→ **TASK LIST**:
**a)** According to the article on the American Jobs Act in Nevada, how much of every dollar that Nevadans paid in federal taxes last year came back to the state as federal spending?
**b)** From the article on the American Jobs Act in Nevada, return the passage verbatim from "Moreover, says Davies, the" up to and including "exceeding 8 percent.".
**c)** Carry the article on the American Jobs Act in Nevada forward from the point where it stops.

→ **SELECTED PASSAGE**:
┏━━

White House: $1.3 billion more in Nevada will ‘create’ 10,000 new jobs

 

 

 

 

President Obama claims his recently proposed American Jobs Act could provide $1.3 billion to Nevada and create nearly 10,000 jobs.  

But what the historical data strongly suggests, says a Duquesne University economics professor, is that the money will do no such thing. 

“The government does not create jobs. It moves jobs,” says Dr. Antony Davies, who is also a research fellow at George Mason University’s Mercatus Center. 

“Yes, it is absolutely the case that when the government spends money, jobs appear,” he says. “But that’s only half of the argument.  

“The other half is that the money doesn’t fall from heaven — right? You get the money by taxing somebody else. So when you’re taxing somebody else, you’re destroying jobs.  

“What really happens is, you’re moving jobs,” says Davies. 

So is it possible that Obama’s legislation could still move jobs to Nevada — even if equivalent jobs are being destroyed somewhere else?  

That prospect appears unlikely, since — in the competition between the states for federal dollars — Nevada is a net loser, by a hefty margin: As of last year, only 65 cents of every dollar paid by Nevadans in federal taxes returned to the Silver State in the form of federal spending. 

Moreover, says Davies, the longer-term historical impact of all so-called government stimulus spending is actually negative. He cites data over 50 years showing that when one looks back, from either four or eight quarters down the road after government spending, the impact of that spending on economic growth is seen to be negative (See here and here).  

As multiple observers have noted, Obama’s proposed legislation greatly resembles his 2009 stimulus package, the American Recovery and Reinvestment Act (ARRA) — although the president now conspicuously avoids the word “stimulus.” 

ARRA channeled more than $3 billion in federal funds into Nevada state and local governments, part of some $830 billion nationally that the administration said would “create or save” 3.5 million “shovel-ready” jobs and prevent unemployment from exceeding 8 percent. 

Since ARRA was passed, however, national unemployment rose past 9 percent, and the jobs picture worsened, with employers in August adding zero new jobs. 

As of June 30, according to the most recent filing on ARRA’s website, Nevada had received more than $3.3 billion from the federal government, which went to “create or save” some 3,893 government or government-funded jobs in the state over the two-year period ending June 30, 2011.  

At a per-capita rate of approximately $847,675.30 — split over the two years — each job would have cost taxpayers $423,837.65. 

Now, however, the White House is projecting that about $1.3 billion will “create or save” more than 9,000 Nevada jobs — more than twice as many as allegedly resulted from the ARRA’s $3.3 billion. 

Specifically, the administration’s online summary claims Nevada would receive:

 

 

250,800,000

infrastructure

258,300,000

first responders/ educators

168,400,000

public schools

585,600,000

refurbishing/rehabilitating foreclosed homes

39,100,000

colleges

 $  1,302,200,000

Total

 

 

 The resulting jobs claimed are:

 

 

3,300

infrastructure jobs

3,600

first responder jobs

2,200

public school jobs

9,100

Total

 

 

The Obama administration’s pronounced efforts to subsidize state and local government employees — very apparent in the 2009 ARRA legislation — are also noticeably present in the administration’s proposed jobs act.

┗━━

→ **ENTRIES SUPPLIED**:
┏━━

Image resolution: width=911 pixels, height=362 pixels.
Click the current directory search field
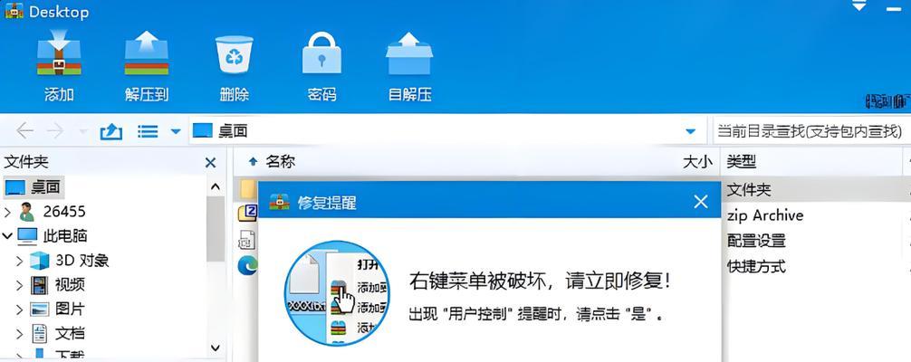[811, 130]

┗━━
┏━━

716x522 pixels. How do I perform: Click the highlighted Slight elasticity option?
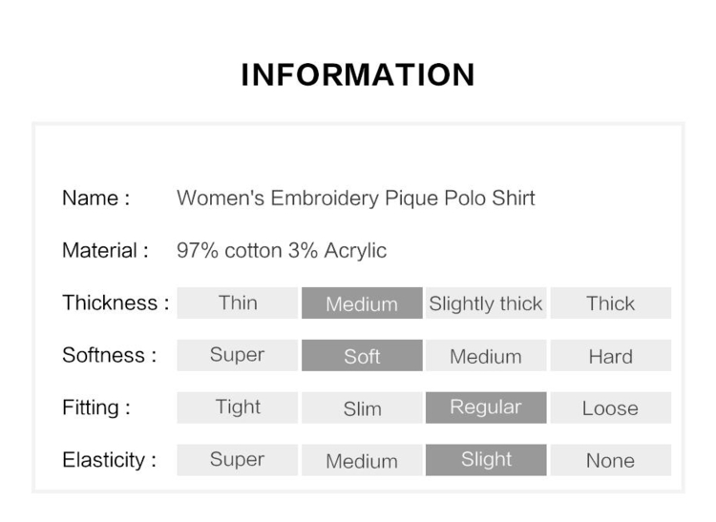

┗━━

→ **RESPONSES IN ORDER**:
**a)** 65 cents

**b)**
Moreover, says Davies, the longer-term historical impact of all so-called government stimulus spending is actually negative. He cites data over 50 years showing that when one looks back, from either four or eight quarters down the road after government spending, the impact of that spending on economic growth is seen to be negative (See here and here).  

As multiple observers have noted, Obama’s proposed legislation greatly resembles his 2009 stimulus package, the American Recovery and Reinvestment Act (ARRA) — although the president now conspicuously avoids the word “stimulus.” 

ARRA channeled more than $3 billion in federal funds into Nevada state and local governments, part of some $830 billion nationally that the administration said would “create or save” 3.5 million “shovel-ready” jobs and prevent unemployment from exceeding 8 percent.

**c)**
One possible reason for this, a Harvard study has recently suggested, is that so-called “blue states,” where the administration’s government-employee-union allies are strong, increasingly are being seen by bond traders as at greater risk of default than so-called “red states.” 

Daniel Nadler and Sounman Hong are the authors of a recent study that mathematically reveals robust correlations between the higher interest rates charged certain states in the bond markets and those states’ higher debt, powerful government-employee unions and the pronounced dominance of Democrats in the state legislature. 

“We find that, all things being equal, states with weaker unions, weaker collective bargaining rights, and fewer left-leaning state legislators pay less in borrowing costs at similar levels of debt and similar levels of unexpected budget deficits than do states with stronger unions and more left-leaning legislators,” wrote Nadler and Hong in their conclusion. 

Although Nevada was not one of the states cited in the study, it fits many of the criteria observed by the Harvard authors.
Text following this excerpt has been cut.